**Page extract**:

Yes, you cannot directly compare the four sets, as they all have different baselines.
RSS – 1979-98
HADCRUT – 1961-90
UAH – 1981-2010
GISS – 1951-80
If you compare the current 12-month averages with Dec 1979, you get an increase in temps of :-
RSS + 0.25C
HADCRUT4 + 0.36C
UAH + 0.28C
GISS + 0.40C
(NB HADCRUT3 was 0.31 a month ago)
(So 37% of the warming claimed by GISS since 1979 is not reflected by RSS)
I’ll run some figures with them all on a 1981-2010 baseline next time.
Rosco says:
“How the hell does anyone take thousands of readings with at best 0.5 degree accuracy and come up with a global average of 0.55 or whatever ??”
Simple, plug the temperatures into a calculator and divide by the number of observations.
Using a basic calculator, you can get precision to 8 to 10 decimal places by completely ignoring the concept of “significant figures”.
Well now,to me, (as a lay man) this Climastrology thing is no more than a joke.After looking at these so called ‘Graphs’, with no data points,I see the scam that they are using.
Anyone who has used an oscilloscope knows that you can expand or compress the Amplitude (y axis)and the Timebase (x axis) to suit your needs.Think about it,stretch the amplitude and you can make 0.00000001 degree centigrade to look scary,compress the timebase, scarier still, reverse the controls,drop the amplitude, expand the timebase,nothing to see but a wavy or straight line (depending on back-round-hum).
Well I hope anyone in Electronics can see where I’m coming from on this Climate ‘Scam’.

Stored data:
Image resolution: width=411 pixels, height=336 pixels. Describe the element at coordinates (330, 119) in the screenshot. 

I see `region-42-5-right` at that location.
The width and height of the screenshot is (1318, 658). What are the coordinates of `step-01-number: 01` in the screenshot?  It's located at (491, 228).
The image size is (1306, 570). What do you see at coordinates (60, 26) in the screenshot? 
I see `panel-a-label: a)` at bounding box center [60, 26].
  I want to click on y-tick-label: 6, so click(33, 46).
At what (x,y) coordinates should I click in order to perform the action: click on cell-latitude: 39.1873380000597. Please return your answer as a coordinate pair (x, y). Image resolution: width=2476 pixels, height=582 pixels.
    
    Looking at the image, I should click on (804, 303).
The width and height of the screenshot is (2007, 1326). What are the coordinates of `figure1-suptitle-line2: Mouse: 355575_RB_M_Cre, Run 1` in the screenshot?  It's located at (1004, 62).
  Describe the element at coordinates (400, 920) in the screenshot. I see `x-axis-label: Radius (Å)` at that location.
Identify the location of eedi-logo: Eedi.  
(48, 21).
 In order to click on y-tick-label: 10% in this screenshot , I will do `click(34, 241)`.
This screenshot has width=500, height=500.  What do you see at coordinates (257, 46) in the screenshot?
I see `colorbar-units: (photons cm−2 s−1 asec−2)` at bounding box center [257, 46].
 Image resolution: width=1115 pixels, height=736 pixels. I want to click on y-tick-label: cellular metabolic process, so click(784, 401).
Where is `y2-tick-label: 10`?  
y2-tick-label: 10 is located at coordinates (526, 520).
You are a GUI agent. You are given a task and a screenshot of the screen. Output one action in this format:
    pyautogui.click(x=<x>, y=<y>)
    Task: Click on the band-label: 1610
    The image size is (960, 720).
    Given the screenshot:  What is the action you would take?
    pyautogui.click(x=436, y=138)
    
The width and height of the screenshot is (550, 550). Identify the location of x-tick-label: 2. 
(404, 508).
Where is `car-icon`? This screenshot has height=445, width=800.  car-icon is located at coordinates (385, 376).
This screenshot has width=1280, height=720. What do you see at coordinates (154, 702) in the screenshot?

**Questions to answer**:
A – Answer these from the thread on global temperature datasets:
(i) What baseline period does UAH use?
(ii) By how much have GISS temperatures risen when the current 12-month average is compared with Dec 1979?
(iii) Which instrument does the self-described lay man say lets you expand or compress the amplitude and the timebase?
B – Carry on the thread on global temperature datasets from where it stops.

**Answers per task**:
A –
(i) 1981-2010
(ii) 0.40C
(iii) An oscilloscope

B –
Can we start up a scare story of how much a voltage variation of 5v on the Grid will cause a Catastrophe,or 0.5v, or 0.05v,you know where I’m coming from on this B.S.
Electronic Engineers can become the new World Saviours,,jump on the band wagon now.
Why not? everyone else is.SHOW YOUR GRAPHS.
@Rosco says:
>How the hell does anyone take thousands of readings with at best 0.5 degree accuracy and come up with a global average of 0.55 or whatever ??
As my brother the historian used to say, it i not quite a simple [to dismiss it] as that. The precision cannot be imporived, that is true, so there are error bars of a fixed size above and below. However the confidence about where the middle point is located can be improved by having a larger number of readings. The location is the accuracy, the error bars are the precision. They are different. The location of the middle point can be assigned a confidence level (like 95%). If the deviation is less than the precision, there is no statistically significant difference between readings. Basically, that is what the ‘no warming in 16 years’ message contains.
It’s AGC – Anthropogenic Global Calming. Over the long term, humans have been moderating the weather and climate. Sandy is a failure of that process, probably caused by excessive pollution controls, and reductions in CO2 output. Such policies should be reversed, forthwith! Bring back that old time AGC!!
Tim Ball says:
November 1, 2012 at 10:42 am
These numbers are the modern equivalent of the medieval argument about number of angels on the head of a pin.
There was no medieval argument about the number of angels on the head of a pin. It was invented in the 1800s as either sarcasm or slander (I don’t know which) against the Catholic Church.